Teams within the Force Protection and Special Programs Divisions, both headquartered at Tyndall, supplied and integrated the 325th Security Forces Squadron with four prototype Quad-legged Unmanned Ground Vehicles, referred to as ‘robotic dogs,’ in March.
Designed by Ghost Robotics, these Vision 60 model robots are outfitted with 14 sensors and will be integrated with the Immersive Wisdom developed command and control software Vanguard, using semi-autonomous and user-operated modes to provide surveillance and perimeter security in difficult terrain or in harsh or unsafe conditions.
“The Air Force is really trying to look beyond traditional technologies and vendors in how we are satisfying our base protection requirements,” said Maj. Jareth Lamb, chief, Force Protection Modernization Branch. “This is just one of the ways we’ve been getting after innovation in the force protection space.”
The prototypes are equipped with advanced multi-directional, thermal, and infrared video capabilities, allowing for artificial intelligence-based threat detection. These technologies will allow them to make decisions based on changes in the environments, such as the presence of humans or perceived threats.
“People see these robots out walking around and they think this is a fieldable capability, but there is still a lot of development, testing and evaluation that still needs to be done,” said Johanna Lewis, program manager, Special Programs Division. “Having them just walk around is not what we’re after. We want them to patrol the base using their integrated sensors to provide our forces in the base security operations center with useful, mission-critical data.”

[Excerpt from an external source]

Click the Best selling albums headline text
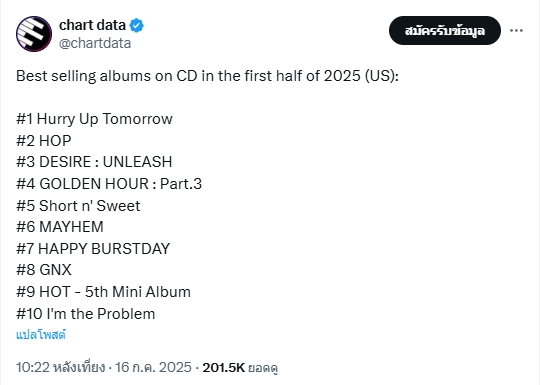541x385 pixels. point(207,76)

Lamb explains that despite the broad range of complex technology outfitted on the robots, the user interface is simple to operate:
“The command and control of these is actually pretty intuitive,” said Lamb. “They come with a control pad and joystick, so for anyone who’s ever played a video game before, you can easily pick it up and be able to control the full range of capabilities on these robots with minimal training.”
Two Hanscom teams are currently providing program management, engineering support, contracting, and test and evaluation support to help determine the full range of capabilities of the robots, as well as determining training requirements.
“It’s our responsibility to find out where the boundaries of these units are and if we can push those boundaries,” said Lewis. “We need to determine the full scope of how well they work, and how easy they are to maintain. These units at Tyndall are the first to be deployed and installed, so we have to do our due diligence and thoroughly test them.”
Testing of the prototypes at Tyndall will continue through fall 2021.